Amazon.com: Reformation Study Bible-ESV (Black) (9780875527864): Published by Ligonier Ministries General Editor-R. C. Sproul, R. C. Sproul, Keith A. Mathison: Books


----------



## JM (Dec 8, 2009)

Amazon.com: The Cause of God and Truth (9781589603219): John Gill: Books

Gill's Archive


----------



## Semper Fidelis (Dec 8, 2009)

Amazon.com: Calvin: Institutes of the Christian Religion (2 Volume Set) (9780664220280): John Calvin, John T. McNeill, Ford Lewis Battles: Books

I'm really not trying to be coy but Calvin fits the bill on all your criteria. If you haven't read him before you may be surprised at how accessible he is.


----------



## iahm87 (Dec 9, 2009)

Thanks for the replies guys. Are there any modern english version of the books you posted. For example, the Calvin's institutes and Gill's cause of truth. I'm sorry, I'm having difficulty understanding medieval english. Pink's sovereignty of God i don't have any problems reading, so I'll start on that now. 

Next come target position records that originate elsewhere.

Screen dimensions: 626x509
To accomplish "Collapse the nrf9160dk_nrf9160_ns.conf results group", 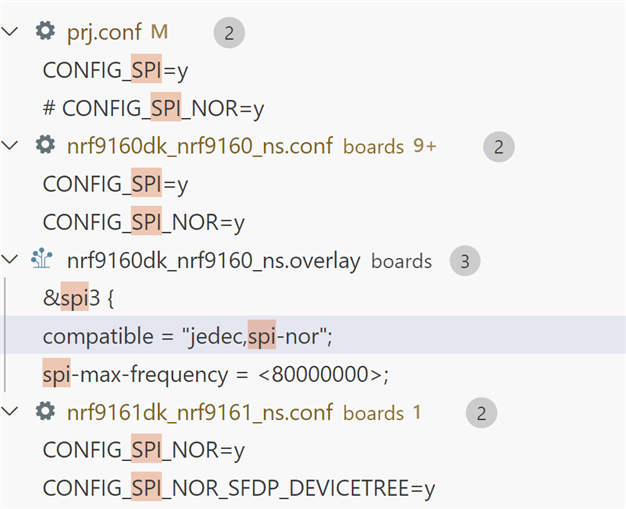I will pos(10,145).
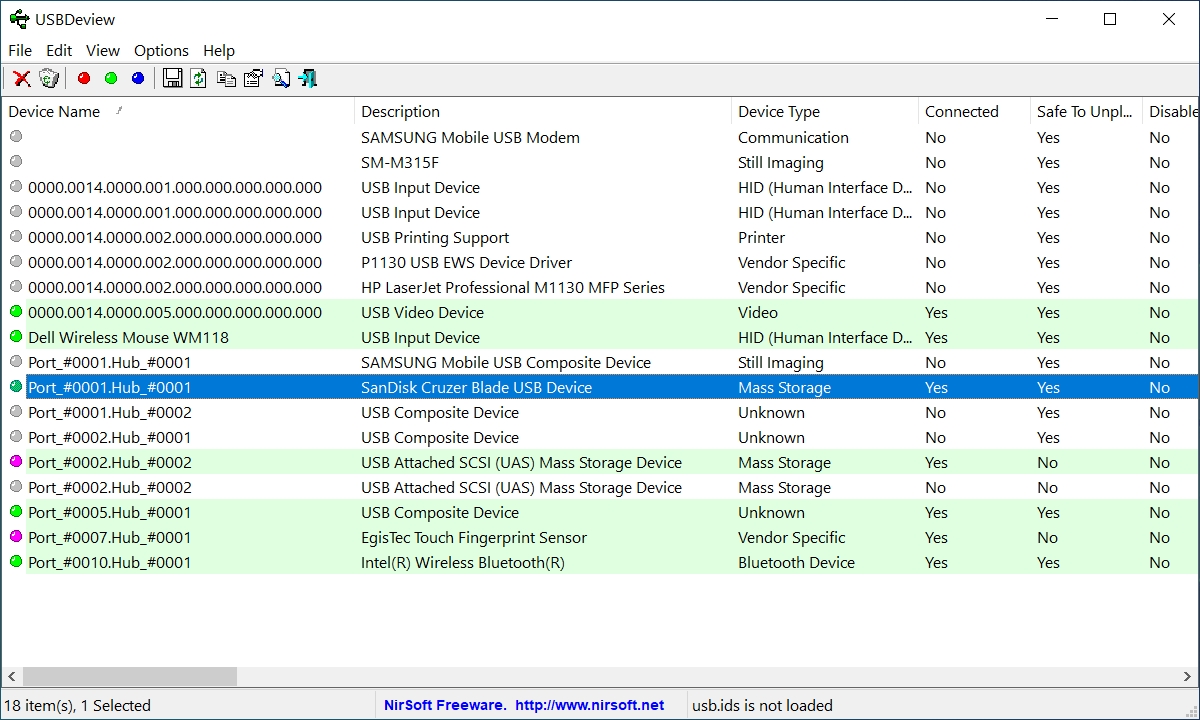Open the Options menu
This screenshot has height=720, width=1200.
[x=160, y=50]
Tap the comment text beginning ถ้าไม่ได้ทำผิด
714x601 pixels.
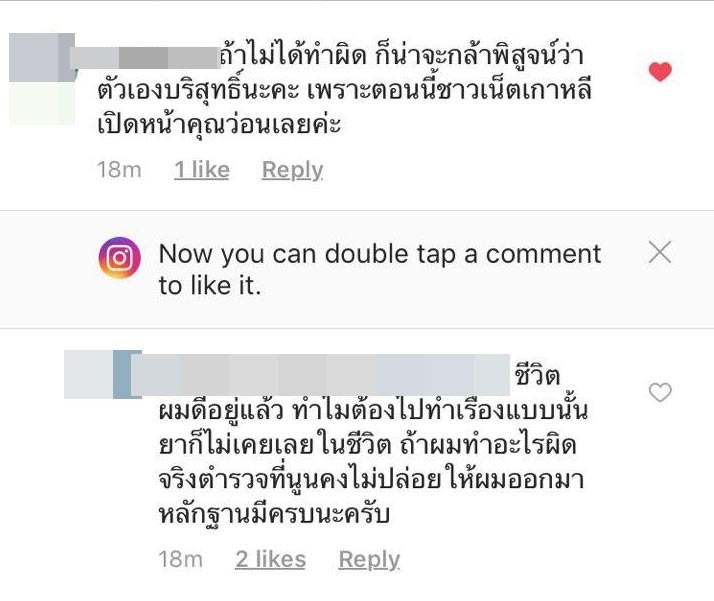click(x=344, y=90)
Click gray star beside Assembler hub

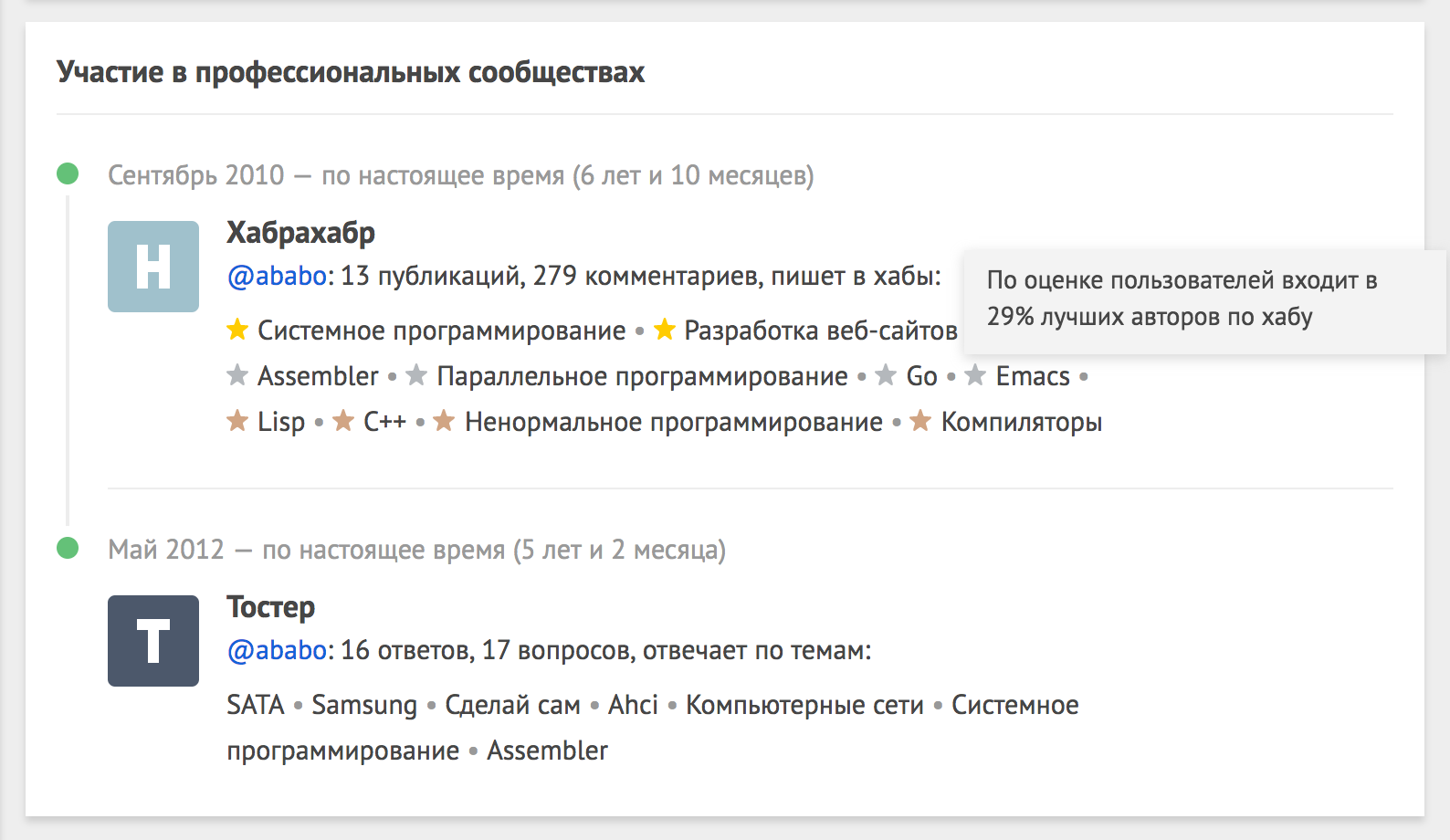point(237,375)
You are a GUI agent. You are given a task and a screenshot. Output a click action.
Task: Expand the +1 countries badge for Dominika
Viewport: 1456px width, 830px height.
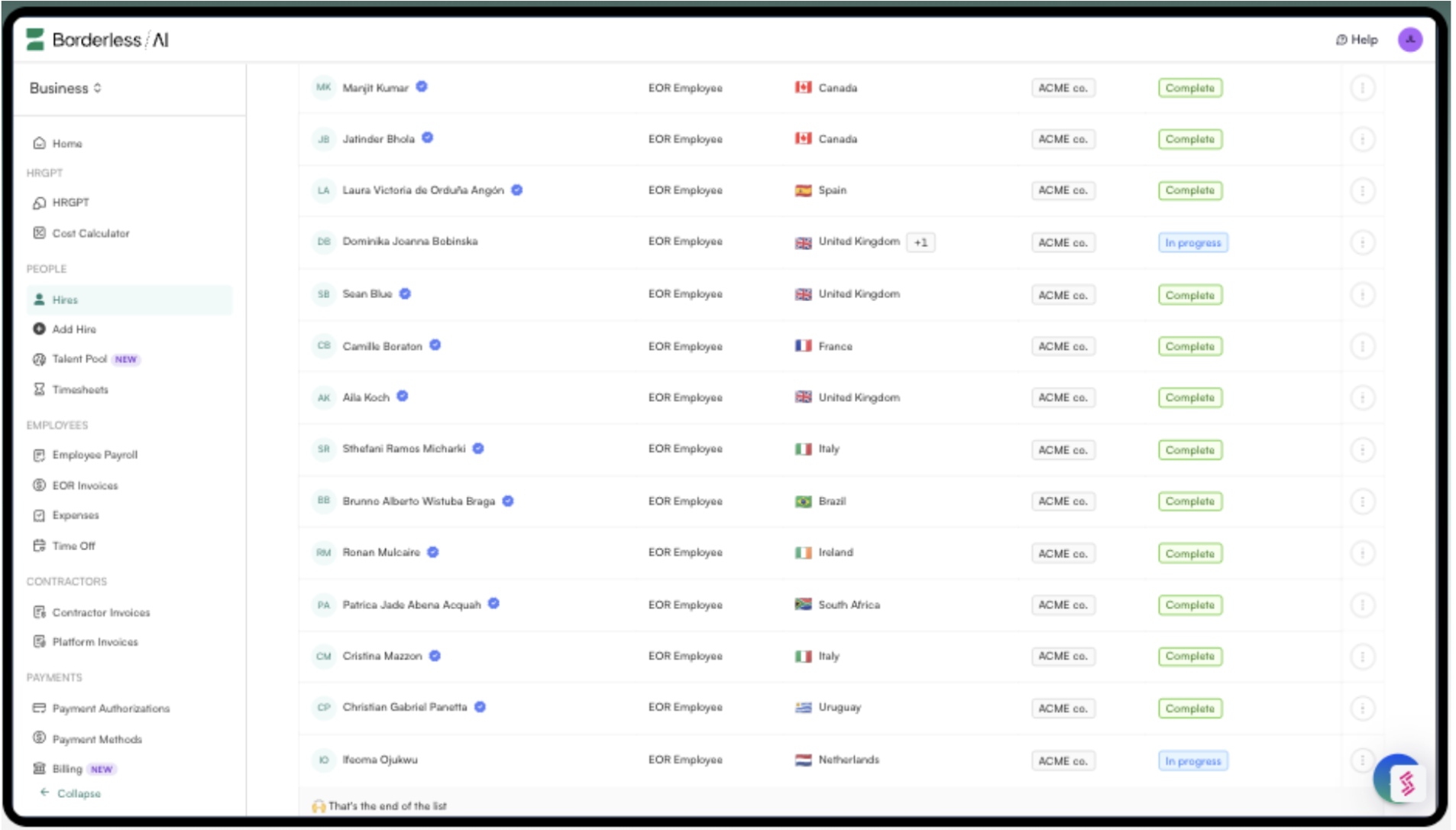(921, 243)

Any more book recommendations will be greatly appreciated. I hope everyone will post their favorite Calvinist book (just mention whether it fits the criteria or not)


----------



## Ask Mr. Religion (Dec 9, 2009)

Sproul's introduction is a good start.

AMR


----------



## Pergamum (Dec 9, 2009)

Amazon.com: Reformed Doctrine of Predestination (9780875521121): Loraine Boettner: Books

-----Added 12/9/2009 at 12:56:17 EST-----

Boettner is very systematic and was THE main book that I went to, time and again, when I was first saved.


----------



## iahm87 (Dec 9, 2009)

Thanks guys. Please post more

Which study bible should I get: ESV study bible or reformation study bible? Which one has more information and study notes? Thanks


----------



## Ask Mr. Religion (Dec 9, 2009)

iahm87 said:


> Thanks guys. Please post more
> 
> Which study bible should I get: ESV study bible or reformation study bible? Which one has more information and study notes? Thanks


Either will suffice. I own them both in the ESV translation, but actually prefer the NKJV of the _Reformation Study Bible_ (a bit harder to find these days) and my 1599 Geneva Study Bible. It's a TR/MT issue for me, but to each his own! 

AMR

-----Added 12/9/2009 at 02:17:06 EST-----



Pergamum said:


> Amazon.com: Reformed Doctrine of Predestination (9780875521121): Loraine Boettner: Books
> 
> -----Added 12/9/2009 at 12:56:17 EST-----
> 
> Boettner is very systematic and was THE main book that I went to, time and again, when I was first saved.


Available on line here:

Reformed Doctrine of Predestination | Christian Classics Ethereal Library

AMR


----------



## Christoffer (Dec 9, 2009)

I'll second Boettners "Reformed doctrine of predestination"


----------



## ClayPot (Dec 9, 2009)

Another vote for Boettner's Reformed Doctrine of Predestination.


----------



## Christian Soldier (Dec 9, 2009)

I'll throw in one more vote for Boettner. I'm almost finished reading it and I must say it's excellent.


----------



## Osage Bluestem (Dec 9, 2009)

In addition to the Reformation Study Bible this book is a treasure for prooftexting Calvinism:

Amazon.com: The Five Points of Calvinism: Defined, Defended, Documented (9780875528274): David N. Steele, Curtis C. Thomas, S. Lance Quinn: Books

-----Added 12/9/2009 at 09:20:01 EST-----



iahm87 said:


> Thanks guys. Please post more
> 
> Which study bible should I get: ESV study bible or reformation study bible? Which one has more information and study notes? Thanks



The Reformation Study Bible. I have both at my house. The Reformation Study Bible goes point by point with articles on key doctrines of the Reformed Faith. The footnotes are well done and the articles are supurb.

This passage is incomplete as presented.